April vacation where schools are closed, nothing to worry, no lots of homework, we three with shorts jump out to the garden and start playing cricket or some local games, sometimes go for our mini expeditions, up to the paddy fields. So much to do. These little things taught me to love the nature and be with it.
It is true that we are carrying all our memories with us wherever we go. All pop up when the time comes. But not the each piece. Something shook our little minds. Something made a considerable change into our life always will be with us. Could our parents note down what we captured, the things what shook our minds? Yes sometimes I would say. But not all the time. It’s so fair.
I can very well remember one incident. When I was in preschool, we had annual prize giving. I had no prizes, I can’t remember well how things went. But I could well remember how my friends unwrapped their thing soon they received it. By the latter part of the prize giving I heard my name was announcing,I was afraid and stuck to the bench where I seated. Somehow I had understood that I am not eligible for prize. So my frustration leveled up. My mother with her big eyes came running through the heavy packed hall searching for me. I can rarely remember standing me from the bench and walking towards the stage like a robot and receiving a gift pack.

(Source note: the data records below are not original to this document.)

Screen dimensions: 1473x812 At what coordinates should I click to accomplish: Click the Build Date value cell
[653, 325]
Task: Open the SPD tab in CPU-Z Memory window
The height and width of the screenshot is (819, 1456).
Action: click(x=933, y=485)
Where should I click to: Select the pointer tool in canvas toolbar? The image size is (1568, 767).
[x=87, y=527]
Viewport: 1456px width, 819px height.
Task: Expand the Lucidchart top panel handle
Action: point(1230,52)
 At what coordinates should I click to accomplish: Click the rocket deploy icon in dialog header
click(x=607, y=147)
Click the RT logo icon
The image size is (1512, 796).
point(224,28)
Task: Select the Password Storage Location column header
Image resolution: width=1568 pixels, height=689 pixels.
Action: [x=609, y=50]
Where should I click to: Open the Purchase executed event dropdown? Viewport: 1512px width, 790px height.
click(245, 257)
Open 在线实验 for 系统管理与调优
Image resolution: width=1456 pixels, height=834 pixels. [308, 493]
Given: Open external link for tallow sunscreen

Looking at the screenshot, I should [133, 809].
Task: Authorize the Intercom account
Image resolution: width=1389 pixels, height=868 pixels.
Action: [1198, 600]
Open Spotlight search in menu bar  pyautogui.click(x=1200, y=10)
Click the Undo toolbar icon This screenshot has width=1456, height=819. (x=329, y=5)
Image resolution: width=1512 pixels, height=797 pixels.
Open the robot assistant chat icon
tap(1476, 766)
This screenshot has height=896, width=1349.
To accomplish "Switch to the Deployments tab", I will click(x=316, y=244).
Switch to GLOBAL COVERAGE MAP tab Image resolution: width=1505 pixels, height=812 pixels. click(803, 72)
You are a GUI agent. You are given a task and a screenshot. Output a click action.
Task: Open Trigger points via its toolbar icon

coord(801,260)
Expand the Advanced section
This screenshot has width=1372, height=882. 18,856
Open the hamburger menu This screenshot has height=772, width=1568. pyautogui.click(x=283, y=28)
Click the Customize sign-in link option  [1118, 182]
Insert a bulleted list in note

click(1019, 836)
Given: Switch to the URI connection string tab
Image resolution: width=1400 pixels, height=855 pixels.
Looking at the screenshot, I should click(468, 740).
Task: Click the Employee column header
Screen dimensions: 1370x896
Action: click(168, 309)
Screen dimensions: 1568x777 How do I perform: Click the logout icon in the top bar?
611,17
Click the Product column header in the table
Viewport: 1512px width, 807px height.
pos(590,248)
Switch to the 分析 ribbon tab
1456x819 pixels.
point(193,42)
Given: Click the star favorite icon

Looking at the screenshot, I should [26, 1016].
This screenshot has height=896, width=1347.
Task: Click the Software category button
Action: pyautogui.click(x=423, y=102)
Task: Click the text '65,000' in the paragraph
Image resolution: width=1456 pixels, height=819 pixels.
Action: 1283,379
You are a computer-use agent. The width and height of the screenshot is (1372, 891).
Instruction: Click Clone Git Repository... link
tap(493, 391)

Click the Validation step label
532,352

The whole thing was just like a dram which I never expected on that day exactly.
It was my loving mother, I later came to know that she had prepared a gift pack by herself and asked my teacher to give it at the prize giving. It took me two three years to understand how things happened. She knew me and my thoughts. This little incident affected to my inner world. I wanted to keep every child around me happy, I tried in my level best. While I was teaching as a volunteer in Sunday School, after end of every term, we had tests for kids. I wanted to make them happy whatever the marks they had. I prepared a small gift pack for each kid. And I saw their glittering bright eyes. My mother had captured what shook my childhood, so today I could present something better for someone else’s child. How wonderful!!
How about you? How your memories affect you today?